## About this exercise
Each record that follows is to be reproduced verbatim.

## Provided data
------------------------------------------------------------------------

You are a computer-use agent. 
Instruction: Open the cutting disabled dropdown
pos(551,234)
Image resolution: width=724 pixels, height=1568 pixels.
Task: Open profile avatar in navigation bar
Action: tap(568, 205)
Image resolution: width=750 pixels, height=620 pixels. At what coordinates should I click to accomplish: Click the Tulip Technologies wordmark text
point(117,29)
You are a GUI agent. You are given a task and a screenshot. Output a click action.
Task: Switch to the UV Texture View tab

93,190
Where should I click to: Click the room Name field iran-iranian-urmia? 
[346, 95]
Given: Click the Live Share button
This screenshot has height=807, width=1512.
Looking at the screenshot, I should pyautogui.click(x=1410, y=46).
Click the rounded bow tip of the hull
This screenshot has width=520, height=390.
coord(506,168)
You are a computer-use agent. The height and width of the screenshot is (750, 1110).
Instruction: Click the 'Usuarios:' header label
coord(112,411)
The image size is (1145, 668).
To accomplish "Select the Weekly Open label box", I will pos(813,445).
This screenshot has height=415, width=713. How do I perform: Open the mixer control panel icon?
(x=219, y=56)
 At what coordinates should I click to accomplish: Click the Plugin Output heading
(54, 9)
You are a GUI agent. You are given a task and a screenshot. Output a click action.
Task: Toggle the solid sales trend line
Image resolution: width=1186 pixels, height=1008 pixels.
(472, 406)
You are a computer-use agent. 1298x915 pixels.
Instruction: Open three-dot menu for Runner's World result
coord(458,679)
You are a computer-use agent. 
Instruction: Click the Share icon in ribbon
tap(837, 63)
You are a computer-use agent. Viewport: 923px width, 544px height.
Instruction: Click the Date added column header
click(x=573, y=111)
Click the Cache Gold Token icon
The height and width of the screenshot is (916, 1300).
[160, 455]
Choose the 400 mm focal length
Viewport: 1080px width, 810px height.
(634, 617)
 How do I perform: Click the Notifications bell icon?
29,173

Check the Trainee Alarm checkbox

------------------------------------------------------------------------

## Exercise solution
You are a computer-use agent. 
Instruction: Open the cutting disabled dropdown
pos(551,234)
Image resolution: width=724 pixels, height=1568 pixels.
Task: Open profile avatar in navigation bar
Action: tap(568, 205)
Image resolution: width=750 pixels, height=620 pixels. At what coordinates should I click to accomplish: Click the Tulip Technologies wordmark text
point(117,29)
You are a GUI agent. You are given a task and a screenshot. Output a click action.
Task: Switch to the UV Texture View tab

93,190
Where should I click to: Click the room Name field iran-iranian-urmia? 
[346, 95]
Given: Click the Live Share button
This screenshot has height=807, width=1512.
Looking at the screenshot, I should pyautogui.click(x=1410, y=46).
Click the rounded bow tip of the hull
This screenshot has width=520, height=390.
coord(506,168)
You are a computer-use agent. The height and width of the screenshot is (750, 1110).
Instruction: Click the 'Usuarios:' header label
coord(112,411)
The image size is (1145, 668).
To accomplish "Select the Weekly Open label box", I will pos(813,445).
This screenshot has height=415, width=713. How do I perform: Open the mixer control panel icon?
(x=219, y=56)
 At what coordinates should I click to accomplish: Click the Plugin Output heading
(54, 9)
You are a GUI agent. You are given a task and a screenshot. Output a click action.
Task: Toggle the solid sales trend line
Image resolution: width=1186 pixels, height=1008 pixels.
(472, 406)
You are a computer-use agent. 1298x915 pixels.
Instruction: Open three-dot menu for Runner's World result
coord(458,679)
You are a computer-use agent. 
Instruction: Click the Share icon in ribbon
tap(837, 63)
You are a computer-use agent. Viewport: 923px width, 544px height.
Instruction: Click the Date added column header
click(x=573, y=111)
Click the Cache Gold Token icon
The height and width of the screenshot is (916, 1300).
[160, 455]
Choose the 400 mm focal length
Viewport: 1080px width, 810px height.
(634, 617)
 How do I perform: Click the Notifications bell icon?
29,173

Check the Trainee Alarm checkbox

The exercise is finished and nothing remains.